Problem details. Can you copy the text on election strategy word for word from "Certainly now, but" to "will make sense."?
═════ Text passage ═════
Between now and U.S. election day, and for some time thereafter, there
will be an intermittent stream of leftist discussion, debate,
exhortation, and sometimes recrimination about what to do, when to do
it, and with what methods and means. 

I think reasonable people committed to justice, democracy, peace, and
even - as in my case - uprooting every last vestige of corporate,
racist, sexist power and greed - can disagree. 

Certainly now, but even as we get closer to the election, I doubt that
any single approach will be so evidently correct that disparaging those
with other approaches will make sense. 

That said, can we at least settle on some criteria for what we would
like to achieve by our electoral approach? And if we can come up with
criteria, maybe we can even suggest an optimistic scenario worth
considering.

What is important about the election is not the time between now and the
conventions. It is not the convention weeks, themselves. It is not the
time between the conventions and the vote. What is important is the time
between the vote and the rest of history. It is the future. 

This claim - which seems uncontestable - doesn't tell us precisely what
to do, but it does suggest how to sensibly assess different electoral
proposals. We must ask, what will be their lasting effect, post
election?

To make a case for election 2004 strategy, we will have to describe the
proposed approach, including the steps it implies for the pre-election
period, of course. But our argument must rest on claims about post
election impact.
═════ Supplied data ═════
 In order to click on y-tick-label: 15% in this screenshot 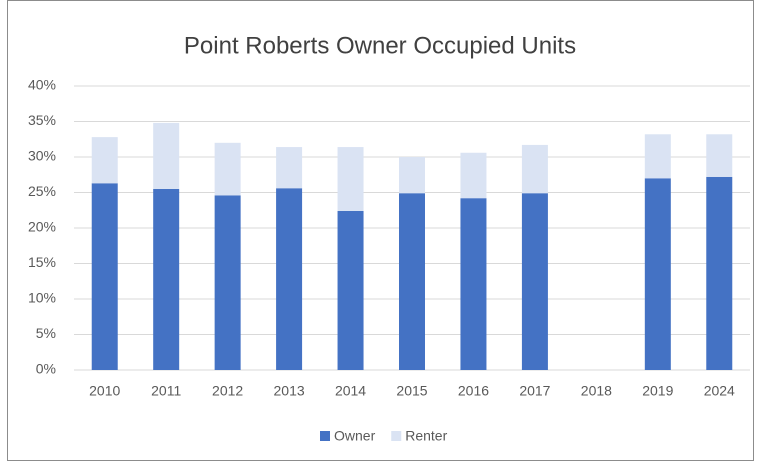, I will do `click(42, 262)`.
═════
Solution below.
Certainly now, but even as we get closer to the election, I doubt that
any single approach will be so evidently correct that disparaging those
with other approaches will make sense.